En el diccionario de la RAE artificio proviene de artefacto, invento, máquina, predominio de la elaboración artística sobre la naturalidad.

Entonces será arte y oficio lo que se requerirá para poder trabajar este producto, Kern unseres wessen freudiano ,alejado de cualquier esperanza de volver a una naturaleza corpórea.

Un interrogante ¿Qué relaciona ese resto, desecho, único invento con la función deseo del analista? ¿De qué manera en un tiempo lógico del análisis, el analista haría semblante de objeto a? Podríamos pensarlo como lo anticipamos antes, vía función del semblant.

 

Preservar el arte sin olvidar el oficio, sostendrían la idea del semblant, sin embargo el término que traducido al español como semblante, sinónimo de apariencia, es muchas veces tomado como cara y/ o rostro. Esta traducción nos acercaría más a una posición imaginarizante. ¿El analista, entonces, debería poner cara o hacer rostro de pezón o de mierda?

La polisemia del lenguaje o tal vez, la imposibilidad de traducir el genio de una lengua o aún la dificultad de una traducción sin traición, nos hace arriesgar una manera de concebir al semblant de forma diversa (Gárate y Marinas .Lacan en español). Se trata de abordarlo más como una semblanza, sinónimo de ensayo, descripción, bosquejo, montaje de palabras o juego en escena, agujero y escritura que intenta acercarse a lo real del objeto como cuando Lacan en La Tercera nos propone: “Pues en el mundo no hay nada fuera de un objeto a, cagada o mirada, voz o pezón que hiende al sujeto y lo disfraza de desecho, desecho éste que le ex-siste al cuerpo.

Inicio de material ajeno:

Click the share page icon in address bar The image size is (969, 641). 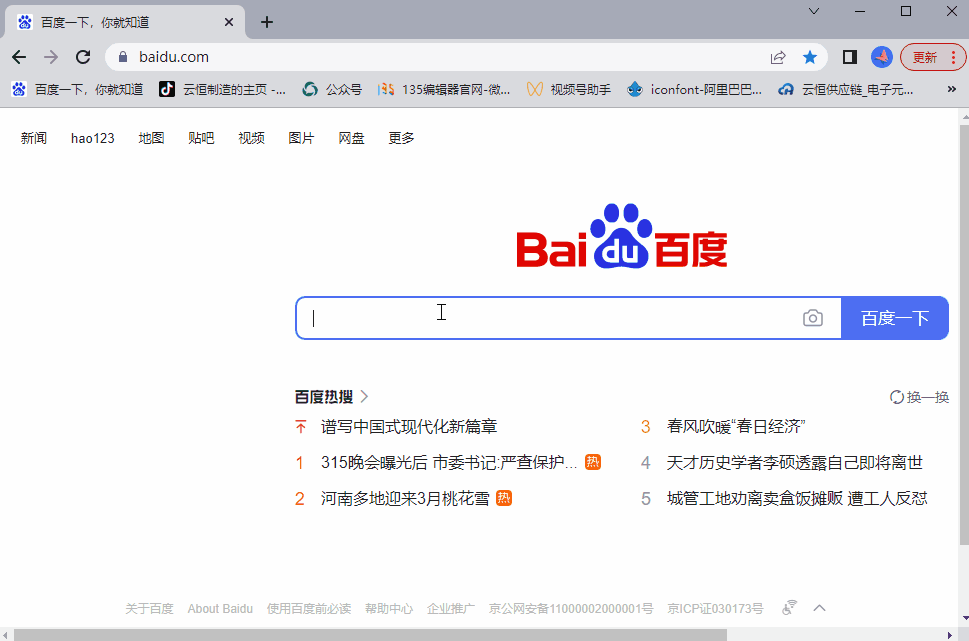point(778,57)
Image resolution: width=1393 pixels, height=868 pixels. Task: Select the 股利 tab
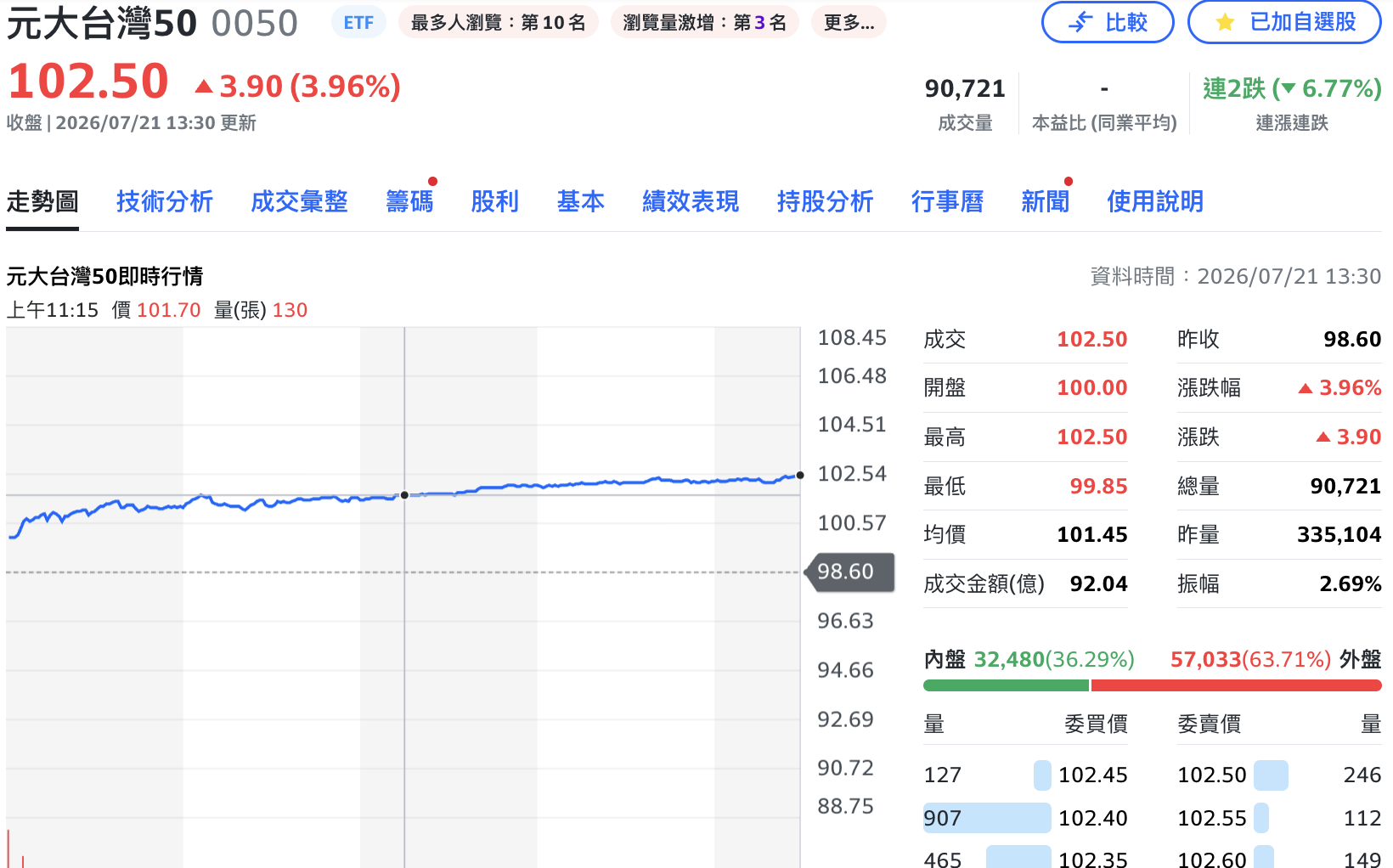click(x=494, y=201)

Para hacer sus veces, para ser su semblante, hay que tener condiciones

 

Desecho por fuera de cualquier naturalidad, condiciones que hacen a la construcción de las escenas del análisis, como por ejemplo en el Balcón de J. Gennet. Maniobras del analista , trabajo en conjunto, ¿quién es el autor de este objeto a causa del deseo?

 

Interrogantes sobre el saber y hacer que apuntan a nuestra ética de trabajo. Retorno a la letra, pero también al espíritu de Lacan de preservar la subversión del sujeto.

Bernardo Soares, heterónimo de Fernando Pessoa, en el Libro del Desasosiego, describe su mundo como aquel donde los jóvenes ya no creen en Dios, al mismo tiempo el autor no acepta la idea de convertir a los hombres en Dioses particulares. Y es esta angustia que lo conmueve, mezcla de tedio y vacío que lo causa para seguir escribiendo su historia. Escritor y lector tejen juntos esta aventura.